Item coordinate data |
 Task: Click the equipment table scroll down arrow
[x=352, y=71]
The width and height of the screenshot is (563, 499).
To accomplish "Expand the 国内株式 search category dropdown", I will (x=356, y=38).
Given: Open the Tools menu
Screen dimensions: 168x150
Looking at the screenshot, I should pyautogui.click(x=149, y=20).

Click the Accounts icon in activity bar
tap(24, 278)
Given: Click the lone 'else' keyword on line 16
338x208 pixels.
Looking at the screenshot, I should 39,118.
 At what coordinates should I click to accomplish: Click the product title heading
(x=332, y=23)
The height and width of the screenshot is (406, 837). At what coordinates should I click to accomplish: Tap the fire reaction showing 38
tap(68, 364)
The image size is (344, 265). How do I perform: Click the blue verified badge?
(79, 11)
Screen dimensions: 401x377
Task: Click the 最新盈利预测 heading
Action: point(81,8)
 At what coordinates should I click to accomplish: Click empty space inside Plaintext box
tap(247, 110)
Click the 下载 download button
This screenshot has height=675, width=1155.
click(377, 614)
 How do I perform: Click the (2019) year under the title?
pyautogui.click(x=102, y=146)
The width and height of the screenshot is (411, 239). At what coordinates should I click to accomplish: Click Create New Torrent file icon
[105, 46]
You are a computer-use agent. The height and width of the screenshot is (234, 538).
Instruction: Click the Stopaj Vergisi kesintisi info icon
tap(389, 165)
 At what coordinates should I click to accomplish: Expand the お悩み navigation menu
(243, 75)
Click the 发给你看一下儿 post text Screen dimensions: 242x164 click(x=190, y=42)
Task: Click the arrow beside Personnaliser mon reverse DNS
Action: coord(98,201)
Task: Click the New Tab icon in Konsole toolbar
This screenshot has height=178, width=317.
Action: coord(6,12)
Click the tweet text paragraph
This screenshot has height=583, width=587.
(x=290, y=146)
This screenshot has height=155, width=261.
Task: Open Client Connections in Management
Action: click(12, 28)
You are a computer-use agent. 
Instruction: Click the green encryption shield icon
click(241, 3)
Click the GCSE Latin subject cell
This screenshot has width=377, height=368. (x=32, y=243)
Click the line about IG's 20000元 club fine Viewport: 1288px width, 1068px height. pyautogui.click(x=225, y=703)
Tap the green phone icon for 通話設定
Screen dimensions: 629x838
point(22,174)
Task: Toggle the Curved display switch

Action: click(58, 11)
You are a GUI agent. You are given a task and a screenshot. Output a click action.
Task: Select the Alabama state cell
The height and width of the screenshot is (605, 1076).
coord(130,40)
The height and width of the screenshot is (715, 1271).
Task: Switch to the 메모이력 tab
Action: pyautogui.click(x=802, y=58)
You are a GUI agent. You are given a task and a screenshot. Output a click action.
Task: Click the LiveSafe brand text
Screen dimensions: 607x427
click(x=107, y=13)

DIRECTIONS |
Rewrite the data from the line holding "Click the GCSE Latin subject cell" through the end of the data, inclusive, replacing "Screen dimensions" with "Display size" and leaving everything else unchanged.

RESULT FOR THIS TASK |
Click the GCSE Latin subject cell
This screenshot has width=377, height=368. (x=32, y=243)
Click the line about IG's 20000元 club fine Viewport: 1288px width, 1068px height. pyautogui.click(x=225, y=703)
Tap the green phone icon for 通話設定
Display size: 629x838
point(22,174)
Task: Toggle the Curved display switch

Action: click(58, 11)
You are a GUI agent. You are given a task and a screenshot. Output a click action.
Task: Select the Alabama state cell
The height and width of the screenshot is (605, 1076).
coord(130,40)
The height and width of the screenshot is (715, 1271).
Task: Switch to the 메모이력 tab
Action: pyautogui.click(x=802, y=58)
You are a GUI agent. You are given a task and a screenshot. Output a click action.
Task: Click the LiveSafe brand text
Display size: 607x427
click(x=107, y=13)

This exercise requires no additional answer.